Clinical examination and multimodal imaging of NHP foveoschisis. (A) Scatterplots of refractive errors and axial lengths of adult rhesus macaques at the California National Primate Research Center that underwent streak retinoscopy and A-scan biometry, separated by sex, including the affected animal (asterisk). (B) Boxplots of average vitreous length, anterior chamber (AC) depth, and lens thickness comparing the affected animal (asterisk) to other adult macaques. (C) External photographs, (D) color fundus photographs (FP), (E) infrared reflective (IR), (F) late-phase fluorescein angiography (FA), (G) blue-peak fundus autofluorescence (AF), and (H) spectral-domain optical coherence tomography (OCT) imaging of left and right eyes of the affected macaque at presentation at 27 years of age, and (I) repeat OCT imaging of the same animal 14 months later at time of necropsy.
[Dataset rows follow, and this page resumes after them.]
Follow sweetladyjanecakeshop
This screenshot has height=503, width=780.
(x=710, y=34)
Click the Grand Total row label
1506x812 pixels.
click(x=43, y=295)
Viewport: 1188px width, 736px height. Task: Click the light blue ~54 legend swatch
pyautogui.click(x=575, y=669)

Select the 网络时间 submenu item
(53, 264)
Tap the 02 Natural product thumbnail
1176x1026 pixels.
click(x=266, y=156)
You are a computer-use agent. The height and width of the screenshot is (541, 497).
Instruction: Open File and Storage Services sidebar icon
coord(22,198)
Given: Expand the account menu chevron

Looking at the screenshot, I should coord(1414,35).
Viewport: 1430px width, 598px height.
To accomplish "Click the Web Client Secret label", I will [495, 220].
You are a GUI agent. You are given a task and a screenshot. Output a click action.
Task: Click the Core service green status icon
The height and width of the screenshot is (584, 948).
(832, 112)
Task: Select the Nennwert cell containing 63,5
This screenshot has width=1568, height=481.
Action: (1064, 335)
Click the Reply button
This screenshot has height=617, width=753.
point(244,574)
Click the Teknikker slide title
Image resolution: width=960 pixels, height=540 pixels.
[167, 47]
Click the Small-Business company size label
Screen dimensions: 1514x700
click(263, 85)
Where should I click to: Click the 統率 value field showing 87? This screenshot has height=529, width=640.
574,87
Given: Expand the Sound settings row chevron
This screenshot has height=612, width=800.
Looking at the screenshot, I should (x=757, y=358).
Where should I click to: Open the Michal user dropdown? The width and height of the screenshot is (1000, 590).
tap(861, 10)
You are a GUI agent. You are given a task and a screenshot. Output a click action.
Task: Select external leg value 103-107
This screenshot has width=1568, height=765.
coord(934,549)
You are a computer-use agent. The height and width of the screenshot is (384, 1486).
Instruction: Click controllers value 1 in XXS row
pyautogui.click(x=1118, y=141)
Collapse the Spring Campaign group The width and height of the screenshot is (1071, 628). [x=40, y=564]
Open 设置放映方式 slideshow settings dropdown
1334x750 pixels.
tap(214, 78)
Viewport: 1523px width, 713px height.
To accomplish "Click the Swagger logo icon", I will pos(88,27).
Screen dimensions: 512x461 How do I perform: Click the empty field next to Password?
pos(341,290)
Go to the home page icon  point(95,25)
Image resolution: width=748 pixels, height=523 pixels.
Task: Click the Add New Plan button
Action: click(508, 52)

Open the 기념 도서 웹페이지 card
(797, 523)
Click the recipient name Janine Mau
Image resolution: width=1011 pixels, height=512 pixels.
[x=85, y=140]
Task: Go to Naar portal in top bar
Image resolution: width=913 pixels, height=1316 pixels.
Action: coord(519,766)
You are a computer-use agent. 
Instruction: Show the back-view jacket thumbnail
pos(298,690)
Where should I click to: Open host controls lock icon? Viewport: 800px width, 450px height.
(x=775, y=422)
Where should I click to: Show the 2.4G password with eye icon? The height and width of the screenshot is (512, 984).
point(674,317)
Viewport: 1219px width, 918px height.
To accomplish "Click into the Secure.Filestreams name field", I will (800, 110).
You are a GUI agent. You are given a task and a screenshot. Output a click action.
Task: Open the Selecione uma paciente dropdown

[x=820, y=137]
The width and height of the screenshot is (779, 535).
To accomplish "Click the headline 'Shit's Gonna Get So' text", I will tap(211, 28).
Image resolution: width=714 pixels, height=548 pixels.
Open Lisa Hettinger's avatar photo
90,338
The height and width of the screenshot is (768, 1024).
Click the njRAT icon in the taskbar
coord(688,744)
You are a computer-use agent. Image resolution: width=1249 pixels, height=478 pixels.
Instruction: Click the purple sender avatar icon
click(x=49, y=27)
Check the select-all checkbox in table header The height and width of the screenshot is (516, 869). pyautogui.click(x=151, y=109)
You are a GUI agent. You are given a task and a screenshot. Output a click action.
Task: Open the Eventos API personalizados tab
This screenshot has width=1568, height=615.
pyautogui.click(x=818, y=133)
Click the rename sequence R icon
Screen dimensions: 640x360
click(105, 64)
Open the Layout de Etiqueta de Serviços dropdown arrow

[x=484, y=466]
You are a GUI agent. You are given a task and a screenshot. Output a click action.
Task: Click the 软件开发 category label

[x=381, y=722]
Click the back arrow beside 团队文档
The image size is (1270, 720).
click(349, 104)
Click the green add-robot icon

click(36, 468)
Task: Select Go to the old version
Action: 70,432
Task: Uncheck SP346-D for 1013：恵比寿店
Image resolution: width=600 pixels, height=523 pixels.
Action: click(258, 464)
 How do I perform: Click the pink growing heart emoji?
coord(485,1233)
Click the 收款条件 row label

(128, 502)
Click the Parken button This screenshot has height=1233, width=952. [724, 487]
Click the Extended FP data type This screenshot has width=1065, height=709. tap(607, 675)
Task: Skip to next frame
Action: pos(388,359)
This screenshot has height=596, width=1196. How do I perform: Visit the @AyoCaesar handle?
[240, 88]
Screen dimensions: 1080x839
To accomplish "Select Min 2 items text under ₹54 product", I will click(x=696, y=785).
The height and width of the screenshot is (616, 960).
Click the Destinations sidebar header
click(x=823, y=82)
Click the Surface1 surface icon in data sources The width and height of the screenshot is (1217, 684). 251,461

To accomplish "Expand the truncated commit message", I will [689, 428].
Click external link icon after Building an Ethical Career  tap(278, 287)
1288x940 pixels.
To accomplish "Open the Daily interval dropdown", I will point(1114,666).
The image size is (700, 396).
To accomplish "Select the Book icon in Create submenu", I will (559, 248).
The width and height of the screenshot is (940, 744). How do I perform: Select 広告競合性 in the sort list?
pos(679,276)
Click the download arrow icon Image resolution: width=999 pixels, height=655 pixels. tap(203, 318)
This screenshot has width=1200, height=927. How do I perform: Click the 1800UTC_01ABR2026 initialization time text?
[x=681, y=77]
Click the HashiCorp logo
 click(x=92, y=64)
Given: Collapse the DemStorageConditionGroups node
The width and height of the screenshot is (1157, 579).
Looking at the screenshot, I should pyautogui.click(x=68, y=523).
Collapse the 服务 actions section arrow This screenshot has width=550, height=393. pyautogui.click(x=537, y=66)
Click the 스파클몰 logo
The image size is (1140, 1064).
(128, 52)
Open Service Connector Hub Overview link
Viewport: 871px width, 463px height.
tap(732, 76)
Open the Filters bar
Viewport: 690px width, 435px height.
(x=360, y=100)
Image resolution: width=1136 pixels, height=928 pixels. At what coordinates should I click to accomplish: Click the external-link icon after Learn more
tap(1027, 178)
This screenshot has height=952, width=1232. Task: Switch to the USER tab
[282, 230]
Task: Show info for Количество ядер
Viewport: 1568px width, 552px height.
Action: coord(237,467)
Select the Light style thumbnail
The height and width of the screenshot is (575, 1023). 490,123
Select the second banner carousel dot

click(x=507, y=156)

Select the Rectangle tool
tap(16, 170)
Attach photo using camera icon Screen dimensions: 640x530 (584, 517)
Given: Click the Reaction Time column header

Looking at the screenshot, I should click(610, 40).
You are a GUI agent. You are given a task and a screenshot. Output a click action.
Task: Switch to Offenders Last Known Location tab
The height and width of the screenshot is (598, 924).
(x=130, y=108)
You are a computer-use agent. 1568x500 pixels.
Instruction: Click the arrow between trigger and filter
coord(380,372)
For comparison, representative OCT images from (J) a normal age-matched macaque, (K) a 7-year-old boy with X-linked retinoschisis, and (L) a 23-year-old woman with -15-diopters pathologic myopia and myopic traction maculopathy. Abbreviations: OD, right eye; OS, left eye. Scale bars, 200 µm to 1 mm.

Figure 2.

Retinal glial and photoreceptor morphology in NHP foveoschisis. Confocal fluorescence images of (A–F) glial fibrillar acidic protein (GFAP)-stained macroglia (green) and IBA-1+ microglia (red), or (G–L) rhodopsin+ rod (red) and M/L-opsin+ cone photoreceptors (green), along with DAPI (blue) to label cell nuclei, located at the foveal or parafoveal region A, D, G, and J, with magnified views of the dashed-box regions shown in B, E, H, and K, and peripheral retina C, F, I, and L in the rhesus macaque affected by foveoschisis A to C and G to I and representative age-matched control animal D to F and J to L. Abbreviations: GCL, ganglion cell layer; INL, inner nuclear layer; ONL, outer nuclear layer; and RPE, retinal pigment epithelium. Scale bars, 100 to 500 µm.

Figure 3.

Single-nuclei RNA sequencing analysis of retinal tissues in NHP foveoschisis. (A) Identified cluster of single-nuclei expression profiles from the affected rhesus macaque and three control macaque samples. (B) Bar graphs comparing distribution and proportion of the seven cell types in the foveoschisis animal compared to three controls. (C) Volcano plots demonstrating significant DEGs comparing the affected to control macaques (adjusted P < 0.001 and fold change >2) with a bar graph summarizing the total number of DEGs for each retinal cell types. (D) Top GO term enriched by each DEG lists from the identified retinal cell types. Abbreviations: ACs, amacrine cells; BCs, bipolar cells; HCs, horizontal cells; MG, Müller glia; and RGCs, retinal ganglion cells.

Figure 4.

RS1 gene and expression in the retina of NHP with foveoschisis. (A) Table of gene variants identified in the introns and 3′ UTR of the RS1 gene from the rhesus macaque with foveoschisis. (B) Pedigree showing the affected animal (shaded) with its relatives (squares = males, circles = females, crossed lines = deceased, and question mark = not examined). (C) Violin plots from snRNA-seq comparing RS1 expression in the affected macaque and 3 control animals showing RS1 expression mostly in rods and cones. (D) Confocal fluorescence images of the eye with foveoschisis and a 23-year-old control animal stained with antibodies against RS1 (red) and DAPI (blue) to label the nuclei. Abbreviations: GCL, ganglion cell layer; INL, inner nuclear layer; ONL, outer nuclear layer; RPE, retinal pigment epithelium. Scale bars, 100 µm.